There is also a second checksum calculation for a smaller range in the second half of the BIOS. I'm not sure why they did that. Truth be told, there's a lot of strange things in this BIOS. For example, there are lots of junk instructions which ultimately do nothing intertwined with valid
code and the only reason I can think of why they would do that is to confuse anyone trying to reverse engineer the BIOS.
Anyway, since I changed the option ROM scan in the second half of the BIOS and put the other change to compensate for that in the first half, immediately after XUB, the checksum was still wrong. A POST card would display code 3 in this case.
So here's what I've done instead.
FIRST.BIN is 12 KB. Was previously called BEFORE.BIN and was 16 KB.
FF.BIN has been shortened to 2 KB. Was previously 10 KB.
LAST.BIN is 32 KB. Was previously called AFTER.BIN and was 38 KB. Confused yet?
PTCHLAST.BIN is a patched copy of LAST.BIN with only two bytes changed: the option ROM scan at offset 8D8Eh has been extended to search for option ROMs up to segment F800h. The original BIOS only searched up to segment F000h for obvious reasons. A NOP (90h) used for padding at offset 8E48h has been changed to 88h to compensate for that.
This means that you can now do this to create a copy of the original system BIOS in ORIGINAL.BIN;
Code:
copy/b FIRST.BIN+FF.BIN+FF.BIN+FF.BIN+FF.BIN+FF.BIN+FF.BIN+FF.BIN+FF.BIN+FF.BIN+FF.BIN+LAST.BIN ORIGINAL.BIN
That is 12 KB + 10 * 2 KB + 32 KB = 64 KB
Or you can create a BIOS with *any* valid option ROM BIOS included (not just XTIDE Universal BIOS) and even combine several option ROM BIOSes as long as their total combined size do not exceed 20 KB.

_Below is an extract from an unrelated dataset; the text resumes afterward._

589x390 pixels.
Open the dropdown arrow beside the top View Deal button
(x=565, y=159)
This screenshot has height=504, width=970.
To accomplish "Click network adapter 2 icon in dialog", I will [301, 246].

For example, I created a BIOS with a 10 KB r621 XUB at segment F400h (XUB obviously needs to be configured, padded and checksummed with XTIDECFG before doing this);
Code:
copy/b FIRST.BIN+FF.BIN+FF.BIN+ide_atl.bin+FF.BIN+FF.BIN+FF.BIN+PTCHLAST.BIN C1ROMXUB.BIN
The included XUB is just a regular Large AT-build configured to have one standard 16-bit controller that do not use IRQs (for maximum performance under DOS). You might want to do additional configuration changes such as changing the boot menu color scheme or disabling slave drive detection (assuming there's no room for two drives in these machines). Or you might want to create an entirely new custom BIOS with only the modules you want/need some time in the future.
All of this plus the updated IDA Pro database (reflecting the original BIOS) is included in the attached zip-file.
I hope it works this time and apologies for the extremely long wait.